**PROBLEM STATEMENT:** Nothing in the records should change; write them all out again.

**MATERIAL FOR THIS TASK:**
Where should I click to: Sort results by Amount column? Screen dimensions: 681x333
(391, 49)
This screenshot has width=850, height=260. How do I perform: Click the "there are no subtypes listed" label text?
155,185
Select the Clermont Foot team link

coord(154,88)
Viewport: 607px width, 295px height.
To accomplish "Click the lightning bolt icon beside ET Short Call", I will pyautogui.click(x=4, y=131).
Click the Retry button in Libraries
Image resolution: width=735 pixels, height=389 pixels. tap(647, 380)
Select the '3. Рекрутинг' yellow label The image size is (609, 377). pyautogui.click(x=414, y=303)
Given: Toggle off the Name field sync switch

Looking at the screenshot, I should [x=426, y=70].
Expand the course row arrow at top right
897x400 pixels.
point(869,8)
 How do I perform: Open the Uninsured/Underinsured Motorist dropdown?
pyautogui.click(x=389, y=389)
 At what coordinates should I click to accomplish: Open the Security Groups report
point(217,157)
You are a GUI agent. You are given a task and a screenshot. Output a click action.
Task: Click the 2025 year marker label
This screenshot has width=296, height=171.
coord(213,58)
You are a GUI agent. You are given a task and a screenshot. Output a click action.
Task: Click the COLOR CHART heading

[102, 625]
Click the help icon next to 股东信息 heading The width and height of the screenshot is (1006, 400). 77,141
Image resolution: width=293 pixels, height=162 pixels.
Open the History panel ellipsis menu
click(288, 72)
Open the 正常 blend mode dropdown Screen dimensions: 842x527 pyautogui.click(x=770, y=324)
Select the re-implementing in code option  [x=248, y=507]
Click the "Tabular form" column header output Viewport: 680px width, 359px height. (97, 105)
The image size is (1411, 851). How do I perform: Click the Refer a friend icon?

**EXERCISE OUTPUT:**
Where should I click to: Sort results by Amount column? Screen dimensions: 681x333
(391, 49)
This screenshot has width=850, height=260. How do I perform: Click the "there are no subtypes listed" label text?
155,185
Select the Clermont Foot team link

coord(154,88)
Viewport: 607px width, 295px height.
To accomplish "Click the lightning bolt icon beside ET Short Call", I will pyautogui.click(x=4, y=131).
Click the Retry button in Libraries
Image resolution: width=735 pixels, height=389 pixels. tap(647, 380)
Select the '3. Рекрутинг' yellow label The image size is (609, 377). pyautogui.click(x=414, y=303)
Given: Toggle off the Name field sync switch

Looking at the screenshot, I should [x=426, y=70].
Expand the course row arrow at top right
897x400 pixels.
point(869,8)
 How do I perform: Open the Uninsured/Underinsured Motorist dropdown?
pyautogui.click(x=389, y=389)
 At what coordinates should I click to accomplish: Open the Security Groups report
point(217,157)
You are a GUI agent. You are given a task and a screenshot. Output a click action.
Task: Click the 2025 year marker label
This screenshot has width=296, height=171.
coord(213,58)
You are a GUI agent. You are given a task and a screenshot. Output a click action.
Task: Click the COLOR CHART heading

[102, 625]
Click the help icon next to 股东信息 heading The width and height of the screenshot is (1006, 400). 77,141
Image resolution: width=293 pixels, height=162 pixels.
Open the History panel ellipsis menu
click(288, 72)
Open the 正常 blend mode dropdown Screen dimensions: 842x527 pyautogui.click(x=770, y=324)
Select the re-implementing in code option  [x=248, y=507]
Click the "Tabular form" column header output Viewport: 680px width, 359px height. (97, 105)
The image size is (1411, 851). How do I perform: Click the Refer a friend icon?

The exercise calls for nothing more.